Pte. John Willie Gothard

British Army 2nd Btn. Kings Own Yorkshire Light Infantry

from:5 New Street, Eythorne, Kent

(d.26 Aug 1914)

John & Martha Gothard

John & Martha Gothard

John Willie Gothard was born in Barnsley, Yorkshire on 13 March 1879, the son of a colliery lamp keeper, Wilfred Gothard. At age 14 he followed his father into the pit as a coal miner hewer. On 2nd March 1903, at the age of 24, he left the pit and enlisted in the 2nd Battalion, Kings Own Yorkshire Light Infantry (KOYLI) stationed at Pontefract. He became Private No 7323 in the band. It is understood that he played the Euphonium.

Whilst stationed at Pontefract, he married Martha Fritchley Trout in St Giles Church on 26 December 1906. It was here that their first child, Wilfred, was born on 29 August 1908. John left the Army on 22 September 1909 and returned to coal mining at Hoyland near Barnsley however he retained his Army connections by transferring to the Army Reserve. Two further children were born at Hoyland.

In 1913 John moved the family to Eythorne in Kent where he worked in the newly opened Tilmanstone Colliery. He wasn’t in Eythorne for long because, when war was declared in early August 1914, Private 7323 was mobilised and called back to his Regiment which was then stationed in Dublin.

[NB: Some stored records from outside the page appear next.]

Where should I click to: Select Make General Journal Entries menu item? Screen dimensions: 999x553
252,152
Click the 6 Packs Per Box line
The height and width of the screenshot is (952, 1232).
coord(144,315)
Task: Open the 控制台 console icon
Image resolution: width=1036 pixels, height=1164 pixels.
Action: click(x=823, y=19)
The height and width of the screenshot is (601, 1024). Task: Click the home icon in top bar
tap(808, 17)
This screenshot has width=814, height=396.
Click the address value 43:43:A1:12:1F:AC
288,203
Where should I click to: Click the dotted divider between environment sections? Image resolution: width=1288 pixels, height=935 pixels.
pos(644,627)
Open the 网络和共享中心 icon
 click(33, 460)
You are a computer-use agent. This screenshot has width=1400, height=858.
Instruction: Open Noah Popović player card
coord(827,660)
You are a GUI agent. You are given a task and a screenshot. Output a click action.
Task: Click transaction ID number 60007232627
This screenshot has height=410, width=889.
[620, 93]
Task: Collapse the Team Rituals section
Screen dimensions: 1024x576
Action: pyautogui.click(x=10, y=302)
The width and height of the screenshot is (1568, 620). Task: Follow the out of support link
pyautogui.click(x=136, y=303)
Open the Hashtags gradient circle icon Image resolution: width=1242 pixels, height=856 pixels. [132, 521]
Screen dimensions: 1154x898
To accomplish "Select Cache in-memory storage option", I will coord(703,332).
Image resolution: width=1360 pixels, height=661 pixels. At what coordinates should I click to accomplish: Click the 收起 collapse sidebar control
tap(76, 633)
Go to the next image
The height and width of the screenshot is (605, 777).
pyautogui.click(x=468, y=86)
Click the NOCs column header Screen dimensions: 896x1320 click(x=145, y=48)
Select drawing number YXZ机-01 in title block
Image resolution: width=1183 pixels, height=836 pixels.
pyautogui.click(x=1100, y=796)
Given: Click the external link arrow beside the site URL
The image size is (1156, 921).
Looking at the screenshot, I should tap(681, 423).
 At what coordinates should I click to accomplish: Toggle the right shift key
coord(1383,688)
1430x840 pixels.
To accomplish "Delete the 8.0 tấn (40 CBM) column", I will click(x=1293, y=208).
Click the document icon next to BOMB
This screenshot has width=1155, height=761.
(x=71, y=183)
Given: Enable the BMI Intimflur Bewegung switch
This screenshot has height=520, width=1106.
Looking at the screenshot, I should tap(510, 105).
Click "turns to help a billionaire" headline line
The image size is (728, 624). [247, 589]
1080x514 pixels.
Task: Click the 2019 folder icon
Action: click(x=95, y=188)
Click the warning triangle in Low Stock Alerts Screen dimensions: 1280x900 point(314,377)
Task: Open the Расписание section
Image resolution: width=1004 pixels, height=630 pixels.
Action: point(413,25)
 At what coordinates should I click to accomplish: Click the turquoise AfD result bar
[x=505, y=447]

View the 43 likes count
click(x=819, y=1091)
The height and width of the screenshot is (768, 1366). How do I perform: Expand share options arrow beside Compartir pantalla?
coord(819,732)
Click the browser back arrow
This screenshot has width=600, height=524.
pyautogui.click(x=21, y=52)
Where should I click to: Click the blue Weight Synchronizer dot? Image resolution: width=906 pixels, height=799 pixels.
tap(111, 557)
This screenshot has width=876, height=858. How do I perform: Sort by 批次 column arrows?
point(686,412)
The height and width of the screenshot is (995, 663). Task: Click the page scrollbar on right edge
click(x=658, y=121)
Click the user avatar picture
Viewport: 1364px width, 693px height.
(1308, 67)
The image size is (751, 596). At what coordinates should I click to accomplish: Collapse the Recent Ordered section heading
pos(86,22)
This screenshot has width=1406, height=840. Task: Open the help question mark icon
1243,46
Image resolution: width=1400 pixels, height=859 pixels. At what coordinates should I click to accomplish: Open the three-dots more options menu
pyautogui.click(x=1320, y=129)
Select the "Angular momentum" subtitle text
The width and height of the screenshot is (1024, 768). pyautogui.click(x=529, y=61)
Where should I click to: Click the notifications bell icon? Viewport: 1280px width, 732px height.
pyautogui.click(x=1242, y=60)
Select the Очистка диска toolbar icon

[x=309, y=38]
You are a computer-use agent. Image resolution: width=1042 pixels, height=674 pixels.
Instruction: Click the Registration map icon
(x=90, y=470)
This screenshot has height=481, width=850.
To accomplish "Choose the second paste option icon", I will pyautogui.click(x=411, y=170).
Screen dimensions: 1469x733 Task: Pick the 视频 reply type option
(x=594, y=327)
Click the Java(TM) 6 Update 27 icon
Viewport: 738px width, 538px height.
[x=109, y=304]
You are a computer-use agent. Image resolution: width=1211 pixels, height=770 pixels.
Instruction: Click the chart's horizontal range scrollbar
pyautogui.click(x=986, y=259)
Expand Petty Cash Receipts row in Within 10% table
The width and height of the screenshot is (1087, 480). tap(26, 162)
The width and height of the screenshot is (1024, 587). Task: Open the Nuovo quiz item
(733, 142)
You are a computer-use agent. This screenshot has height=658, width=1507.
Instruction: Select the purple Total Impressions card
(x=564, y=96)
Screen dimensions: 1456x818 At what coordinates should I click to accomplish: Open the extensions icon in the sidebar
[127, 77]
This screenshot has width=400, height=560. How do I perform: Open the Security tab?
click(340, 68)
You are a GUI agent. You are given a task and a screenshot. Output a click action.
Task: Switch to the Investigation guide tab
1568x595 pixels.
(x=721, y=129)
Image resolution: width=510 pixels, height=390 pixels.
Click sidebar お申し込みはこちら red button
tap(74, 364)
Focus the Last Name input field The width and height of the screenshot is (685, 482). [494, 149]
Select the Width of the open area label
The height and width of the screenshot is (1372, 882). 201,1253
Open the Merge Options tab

The Regiment arrived in France on 18 August and immediately headed north-east to meet the advancing German Army at Mons, Belgium. Upon retreating from Mons a stand was made at the small French town of Le Cateau on 26 August. The KOYLI were in the front line and suffered significant losses. John was listed as Missing, Presumed Dead. His remains were never found. He was aged 35 and left behind Martha and three children aged under 6.

He is one of the many who are commemorated in the memorial at Le Ferte-Sous-Jouarre, a small town to the east of Paris.

Martha received John Willie’s medals being the 1914 Star, the British War Medal, the 1914-1919 Victory Medal and The Memorial Plaque. Martha stayed on in Eythorne until 1921 when she packed up her three children and migrated to Australia. She died there on 24 October 1929, aged 45.

Just as an aside, all of John Willie’s brothers went to war and they all survived. The eldest, James, was in the 27th Durham Light Infantry until his discharge on medical grounds on 23rd November 1917. He was described in his discharge as honest and hard working. Like his older brother, the youngest, Wilfred, was in the KOYLI.

John Willie Gothard was my grandfather. Having spent considerable time researching his life, I miss this fine man whom I never knew.